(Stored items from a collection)

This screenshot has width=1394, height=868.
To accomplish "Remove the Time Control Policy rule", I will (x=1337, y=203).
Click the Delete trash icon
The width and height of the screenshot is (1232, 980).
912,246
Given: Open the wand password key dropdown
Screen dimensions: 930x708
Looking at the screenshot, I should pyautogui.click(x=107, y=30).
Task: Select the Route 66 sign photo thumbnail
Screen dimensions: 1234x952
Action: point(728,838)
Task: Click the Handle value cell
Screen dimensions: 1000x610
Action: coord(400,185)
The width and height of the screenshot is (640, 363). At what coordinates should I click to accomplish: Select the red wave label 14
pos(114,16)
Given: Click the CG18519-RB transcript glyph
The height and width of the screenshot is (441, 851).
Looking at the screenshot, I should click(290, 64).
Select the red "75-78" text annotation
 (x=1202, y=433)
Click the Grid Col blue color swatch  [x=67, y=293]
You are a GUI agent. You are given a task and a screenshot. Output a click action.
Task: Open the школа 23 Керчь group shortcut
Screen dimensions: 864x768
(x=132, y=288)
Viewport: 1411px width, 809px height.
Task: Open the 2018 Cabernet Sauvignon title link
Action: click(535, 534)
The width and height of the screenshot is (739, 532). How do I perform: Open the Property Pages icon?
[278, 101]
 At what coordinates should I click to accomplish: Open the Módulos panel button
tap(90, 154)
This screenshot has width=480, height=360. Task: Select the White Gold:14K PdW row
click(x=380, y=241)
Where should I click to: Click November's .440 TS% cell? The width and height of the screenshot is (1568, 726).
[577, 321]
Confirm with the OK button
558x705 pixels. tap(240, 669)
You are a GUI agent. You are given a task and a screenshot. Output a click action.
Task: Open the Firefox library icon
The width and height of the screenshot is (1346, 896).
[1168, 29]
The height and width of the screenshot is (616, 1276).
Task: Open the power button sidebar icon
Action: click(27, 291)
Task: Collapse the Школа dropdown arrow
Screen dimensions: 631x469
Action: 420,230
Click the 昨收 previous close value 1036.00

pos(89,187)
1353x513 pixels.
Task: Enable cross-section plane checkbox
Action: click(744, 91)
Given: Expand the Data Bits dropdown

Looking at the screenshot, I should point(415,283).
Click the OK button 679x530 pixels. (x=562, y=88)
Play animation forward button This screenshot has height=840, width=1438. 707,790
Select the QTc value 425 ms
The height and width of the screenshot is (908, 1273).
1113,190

EXERCISE PROMPT
The answer is the lines above between the line holding "Task: Select the Route" and the line holding "Given: Click the CG18519-RB transcript glyph", inclusive, each written out exactly, and no others.

OUTPUT OF THE TASK
Task: Select the Route 66 sign photo thumbnail
Screen dimensions: 1234x952
Action: point(728,838)
Task: Click the Handle value cell
Screen dimensions: 1000x610
Action: coord(400,185)
The width and height of the screenshot is (640, 363). At what coordinates should I click to accomplish: Select the red wave label 14
pos(114,16)
Given: Click the CG18519-RB transcript glyph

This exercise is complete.